We quickly swapped the bright suede stap for an more elegant alligator strap.

Interestingly, the tang buckle is also made in tantalum. Kudos to Adriaan for taking this commitment and the attention to detail. The Hercules team could have just used a PVD on a steel buckle and call it a day. A practice of many watch brands but we are thankful that Hercules is not one of them.

Competitive Landscape

Mountaineering watches are a plenty on the market, it is almost seen in every other brands catalog from luxury brands to the more modest ones. It is a segment that has a rich history

First up, we have the robust mountaineering watch from Japan, the Seiko Alpinist. The Alpinist was first introduced in 1961 as the brand’s first ever “sports watch” with the fundamental idea that it will be a reliable timepiece for Japanese mountaineers. The latest iteration sits under the Prospex series of watches. It still offers an inner rotating bezel to operate as a compass and is powered by the ever reliable cal. 6R35.

Second, a mechanical watch that is worthy of the ultimate adventure watch whether we are mountaineering or in a safari wrestling with your beloved “pet lion”. Call up one’s inner Dean Schneider, and the Norqain Wild One is the one to have. The Kenissi movement is certainly a key feature, as is the construction of the case using their proprietary material. On top of that, Norqain also offers almost infinite (out of 3.5 million possible configurations) variations via their Configurator.
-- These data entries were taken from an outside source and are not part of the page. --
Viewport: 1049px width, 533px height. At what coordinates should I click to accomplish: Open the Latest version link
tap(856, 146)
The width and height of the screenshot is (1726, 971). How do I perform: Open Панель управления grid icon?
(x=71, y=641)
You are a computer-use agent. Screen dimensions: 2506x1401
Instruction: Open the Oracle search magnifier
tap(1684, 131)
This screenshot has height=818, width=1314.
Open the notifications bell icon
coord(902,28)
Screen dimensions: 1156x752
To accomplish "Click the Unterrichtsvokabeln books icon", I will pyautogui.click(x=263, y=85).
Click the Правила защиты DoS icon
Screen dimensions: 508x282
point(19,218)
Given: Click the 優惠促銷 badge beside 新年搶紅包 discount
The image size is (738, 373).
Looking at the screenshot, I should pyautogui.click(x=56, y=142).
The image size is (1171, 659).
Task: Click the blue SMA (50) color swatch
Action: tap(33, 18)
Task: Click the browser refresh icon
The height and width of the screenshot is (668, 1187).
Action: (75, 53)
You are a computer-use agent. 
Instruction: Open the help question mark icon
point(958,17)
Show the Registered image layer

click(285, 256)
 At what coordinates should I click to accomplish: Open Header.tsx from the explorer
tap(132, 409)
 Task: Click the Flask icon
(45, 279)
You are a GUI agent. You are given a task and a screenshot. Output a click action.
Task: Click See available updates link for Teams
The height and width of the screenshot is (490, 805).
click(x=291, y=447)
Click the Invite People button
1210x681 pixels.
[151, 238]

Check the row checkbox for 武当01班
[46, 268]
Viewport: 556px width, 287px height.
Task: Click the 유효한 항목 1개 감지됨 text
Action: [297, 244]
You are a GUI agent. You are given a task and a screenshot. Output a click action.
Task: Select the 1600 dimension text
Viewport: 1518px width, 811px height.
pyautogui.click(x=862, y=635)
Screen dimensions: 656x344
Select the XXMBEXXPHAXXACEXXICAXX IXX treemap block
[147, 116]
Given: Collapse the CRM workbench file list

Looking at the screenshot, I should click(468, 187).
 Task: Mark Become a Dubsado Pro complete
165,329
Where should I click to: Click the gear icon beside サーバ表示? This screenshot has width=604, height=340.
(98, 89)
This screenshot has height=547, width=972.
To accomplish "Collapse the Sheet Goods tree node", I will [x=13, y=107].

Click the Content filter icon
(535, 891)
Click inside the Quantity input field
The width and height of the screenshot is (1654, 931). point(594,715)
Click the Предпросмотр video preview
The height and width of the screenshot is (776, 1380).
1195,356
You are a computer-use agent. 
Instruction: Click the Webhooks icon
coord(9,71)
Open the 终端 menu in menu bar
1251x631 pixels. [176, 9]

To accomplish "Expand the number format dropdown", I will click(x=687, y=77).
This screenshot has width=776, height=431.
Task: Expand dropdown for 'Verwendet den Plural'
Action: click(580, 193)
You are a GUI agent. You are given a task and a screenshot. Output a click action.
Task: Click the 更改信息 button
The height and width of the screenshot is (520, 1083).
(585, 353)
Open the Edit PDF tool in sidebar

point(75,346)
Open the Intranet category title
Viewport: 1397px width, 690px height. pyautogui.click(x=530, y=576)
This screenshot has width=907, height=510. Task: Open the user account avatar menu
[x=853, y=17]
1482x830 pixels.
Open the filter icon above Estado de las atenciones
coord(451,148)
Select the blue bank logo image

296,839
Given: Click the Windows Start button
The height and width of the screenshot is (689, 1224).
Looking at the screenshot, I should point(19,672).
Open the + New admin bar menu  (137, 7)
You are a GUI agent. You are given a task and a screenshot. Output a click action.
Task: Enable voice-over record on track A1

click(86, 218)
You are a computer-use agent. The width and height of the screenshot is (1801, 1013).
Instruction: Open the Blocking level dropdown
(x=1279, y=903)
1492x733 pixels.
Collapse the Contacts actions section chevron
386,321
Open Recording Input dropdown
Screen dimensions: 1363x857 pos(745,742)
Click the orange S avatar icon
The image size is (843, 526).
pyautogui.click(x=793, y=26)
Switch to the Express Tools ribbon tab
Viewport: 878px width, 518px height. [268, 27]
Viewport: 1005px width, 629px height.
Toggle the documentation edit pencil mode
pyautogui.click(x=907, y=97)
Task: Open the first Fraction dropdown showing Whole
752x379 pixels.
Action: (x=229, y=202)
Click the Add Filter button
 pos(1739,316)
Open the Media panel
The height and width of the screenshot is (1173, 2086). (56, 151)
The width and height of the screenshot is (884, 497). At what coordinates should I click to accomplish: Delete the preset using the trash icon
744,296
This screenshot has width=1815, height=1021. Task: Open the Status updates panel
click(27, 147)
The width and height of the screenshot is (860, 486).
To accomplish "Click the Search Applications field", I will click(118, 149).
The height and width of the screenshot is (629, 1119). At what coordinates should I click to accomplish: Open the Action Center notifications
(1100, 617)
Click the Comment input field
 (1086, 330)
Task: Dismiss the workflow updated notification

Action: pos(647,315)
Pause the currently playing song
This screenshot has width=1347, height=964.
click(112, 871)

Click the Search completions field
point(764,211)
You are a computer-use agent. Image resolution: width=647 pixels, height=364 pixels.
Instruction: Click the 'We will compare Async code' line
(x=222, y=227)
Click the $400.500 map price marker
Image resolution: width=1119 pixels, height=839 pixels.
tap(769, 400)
And of course there is Montblanc. Even the brand is named after a mountain. And they have many mountaineering styled watches to choose from. Our pick is the 1858 Geosphere Messner Limited Edition 262. The collaboration with legendary mountaineer Reinhard Messner is a big plus. This is a stunningly beautiful watch. It has the additional feature of being a world timer, with the Montblanc innovation of the two spinning globes showing world time. Cased in bronze, the graduated blue dial goes amazingly well with the case.

Concluding Thoughts

Overall, we found the Hercules HP Tantalum Ice Blue to be pretty interesting. The history of the brand and the watch is quite remarkable. The execution is nicely done for a brand that has only been revived for two years. It wears quite well on the wrist. At just 40mm in diameter, it is right sized for many. And we quite like the heft it feels when strapped on.

The highlights are the use of tantalum, the textured dial, and the rather interesting movement. We look forward to more offerings from Hercules Watches.